E comtudo a disciplina é completa. Nas aulas como nos exercícios as turmas obedecem ao mais breve signal, voz ou som de campainha com que a professora, sua amiga, as adverte. Bem se vê o que o rigor, a severidade e a asperesa não constituem meios de educação. Onde fracassem o conselho persuasivo, o exemplo edificante e a admoestação opportuna, os vexames que degradam e as violencias que aviltam nada conseguem (A Federação, 1914b, p. 1).
No que tange ao material escolar, a comissão de professores indicou que a escrituração escolar e os objetos escolares e pedagógicos utilizados na organização administrativa e pedagógica das instituições primárias uruguaias e gaúchas eram semelhantes, identificando, assim, a aproximação entre os materiais escolares de ambos os territórios. Para a escrituração escolar16, por exemplo, há o registro de queeram utilizados no Uruguai basicamente os mesmos suportes de escrita que no Rio Grande do Sul: livros para as matrículas dos estudantes; livro copiador, no qual “[...] se lança o conteúdo dos officios recebidos, e logo em seguida a respectiva resposta por extenso” (Rio Grande do Sul, 1914, p. 167); livro de arquivo para guardar, em ordem cronológica, os ofícios recebidos; álbum da escola, destinado às impressões dos visitantes; mapas mensais de frequência, de preenchimento obrigatório; e o livro de inventário. A exceção estava, nesse caso, nas cadernetas de passes, em forma de talão, para quando o aluno tivesse que trocar de escola, que no Rio Grande do Sul não eram utilizadas.

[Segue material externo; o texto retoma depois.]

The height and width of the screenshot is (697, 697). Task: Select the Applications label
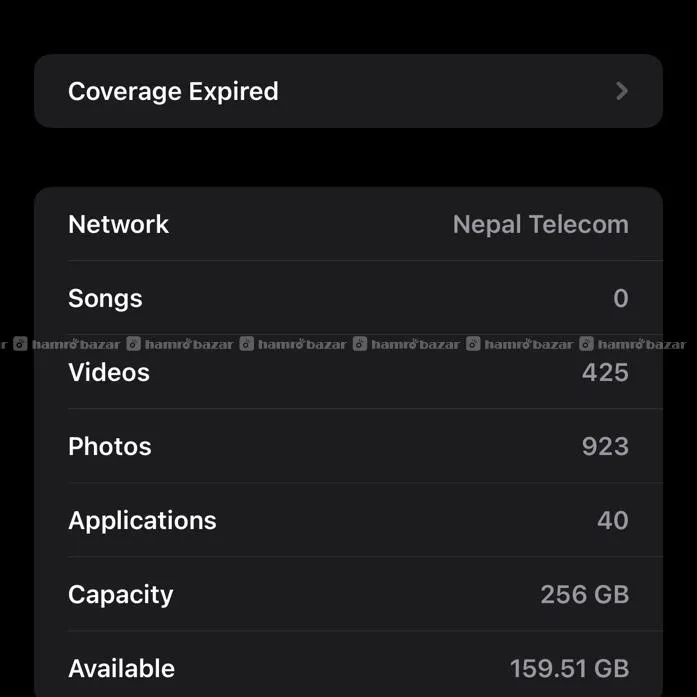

Dentre os móveis escolares, há no relatório de viagem o registro de que no Uruguai se usava, assim como no Rio Grande do Sul, as carteiras americanas que eram importadas dos Estados Unidos da América. As mesmas acomodavam um ou dois alunos, sendo que, dentre as instituições visitadas em Montevidéu, somente na escola de aplicação para moças eram usadas as carteiras individuais. É interessante, contudo, chamar a atenção para o fato de que, apesar de a comissão ter registrado em sua escrita que as carteiras das escolas públicas gaúchas eram importadas dos Estados Unidos, boa parte dos materiais usados nas escolas estaduais, no início do século XX, era produzida ou reformada na casa de correção do Estado, o que diminuía os gastos do poder público (Rio Grande do Sul, 1907).
Conforme os professores gaúchos, os materiais pedagógicos usados nas aulas públicas do Uruguai eram os mesmos utilizados no Rio Grande do Sul tais como, por exemplo, livros para o ensino da leitura; cadernos de Garnier Adler para as aulas de caligrafia; quadro negro; caderno e lápis; contadores para as aulas de matemática; coleções de minerais, aparelhos e laboratórios para o ensino da física e química, entre outros. Por certo, essa similaridade indicada no relatório de viagem acontecia em decorrência de ambos os sistemas de ensino seguirem o método intuitivo, no qual a orientação era de que o ensino partisse dos sentidos, das observações e do concreto. Princípio esse que, sem dúvida, estimulava e demandava o uso de diferentes objetos e recursos no cotidiano escolar. Nessa perspectiva, é importante destacar que “[...] os materiais só adquirem uma existência, enquanto tais, porque estão diretamente ligados à produção de determinado conhecimento escolar” (Felgueiras, 2005, p. 159). Não existem “[...] materiais soltos, sem gêneses e, consequentemente, sem valor social e político” (Felgueiras, 2005, p. 161).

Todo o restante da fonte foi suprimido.